--- In FairfieldLife@yahoogroups.com, Bhairitu <noozg...@...> wrote:
>
> authfriend wrote:
> > --- In FairfieldLife@yahoogroups.com, Bhairitu <noozguru@> wrote:
> >   
<snip>
> >> Ear training was taught poorly when I went to college.  The
> >> students who depended on it to play their instruments were
> >> the best at it.  But those who often wanted to compose and
> >> played fixed pitch instruments like piano it could be
> >> difficult.  That's why I knew a lot of arrangers who were
> >> trombone players and could sit down at a sheet of manuscript
> >> paper and write out an arrangement they heard in their head.
> >> It was when I took voice lessons from a really good teacher
> >> and he simply put one through a bunch of exercises just to
> >> train the voice for interval jumps that I became better at 
> >> recognizing intervals.
> >
> > All this seems very odd to me as well. The only instrument
> > I've ever played was the piano; took lessons for about three
> > years starting when I was around 8 or 9, never got beyond
> > the stage of obligatory performance at the music teacher's
> > students' recital. I'd been picking out simple tunes by ear
> > on the piano for years before that, though.
> 
> Picking out tunes by ear is a little different than
> identifying intervals for ear training.

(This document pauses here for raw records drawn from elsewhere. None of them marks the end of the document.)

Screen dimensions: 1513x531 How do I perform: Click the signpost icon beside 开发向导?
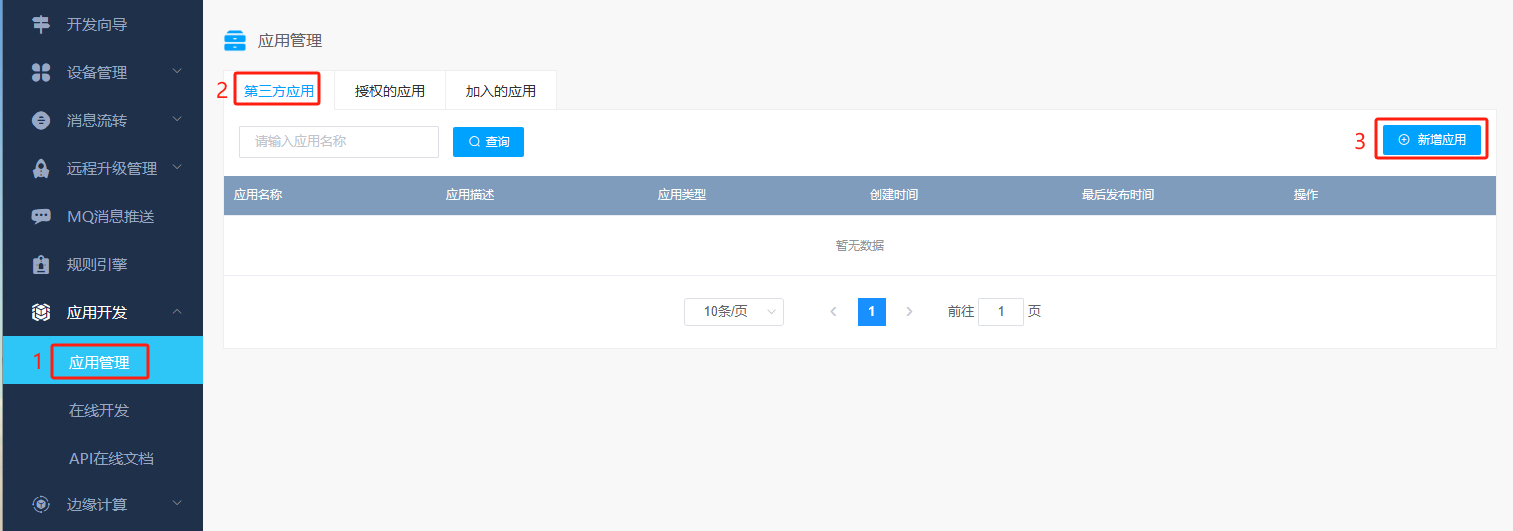click(41, 24)
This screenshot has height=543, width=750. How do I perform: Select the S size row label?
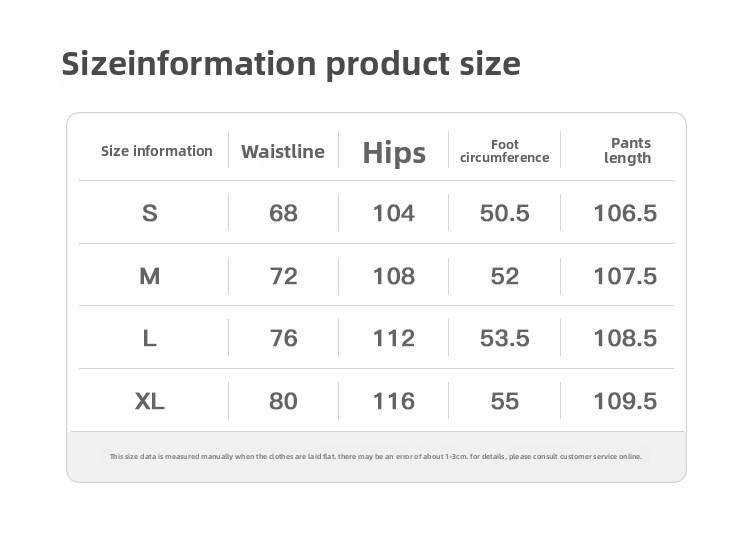(x=150, y=213)
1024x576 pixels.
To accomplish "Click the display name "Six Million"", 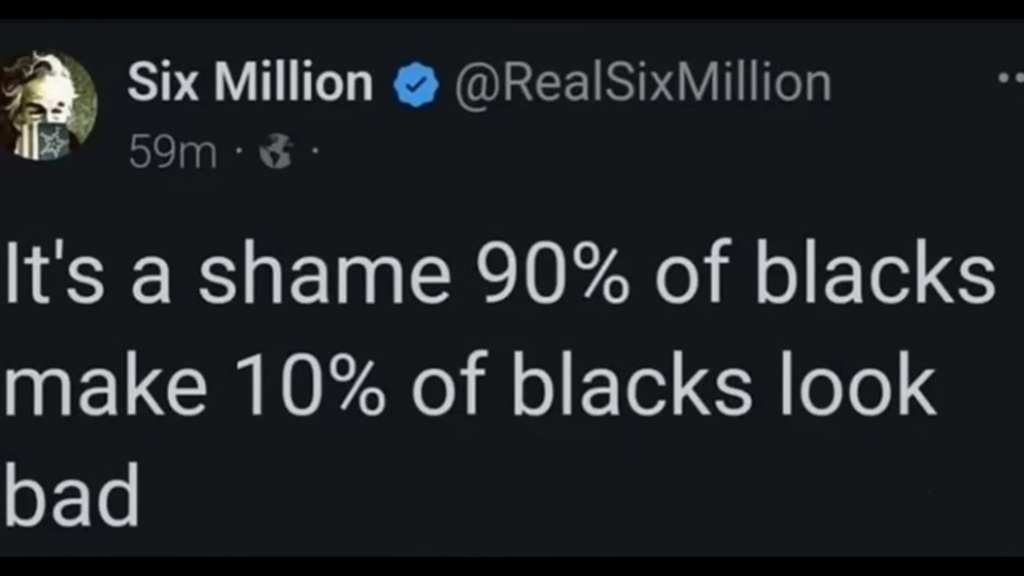I will [x=249, y=84].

Sure, I just mentioned that to indicate I didn't start
piano lessons cold.

  However it is never 100% true that fixed 
> pitch players are bad at hearing them.  It often the case
> though.

Well, like I say, that baffles me. I can't see why a
keyboard player, at least, has *any* trouble with
intervals.

> A jazz keyboard player who was a child prodigy had perfect
> pitch.  He often brought his own tuning fork and would tune
> the piano up in the club we played in before the gig started.
> Otherwise it would drive him nuts.

Perfect pitch is a whole 'nother thing. That's just
utterly mysterious to me. I can hear when instruments
are out of tune, but I can't tell what a note is when
it's played. If you play a tune and ask me what one
note is, I can tell you where it is on the scale,
though (assuming the tune doesn't modulate partway
through!).

<snip>
> > I do a weird trick: I can whistle and hum in harmony,
> > including some really complicated (rhythmically and
> > harmonically) two-part harmony. (One of my showpieces
> > is whistling "Humoresque" while humming "Swanee River."
> > Also some of the Gilbert and Sullivan choruses in which
> > the men and women sing entirely different tunes, and a
> > Bach two-part invention.)
> 
> And doing that would not necessarily depend on being able
> to recognize intervals but just hearing the harmony.

Right, and reproducing it.

> Often it is just a third above the melody line.

Yeah, but I do *much* more complicated stuff than
that. ;-) I should record something and upload it.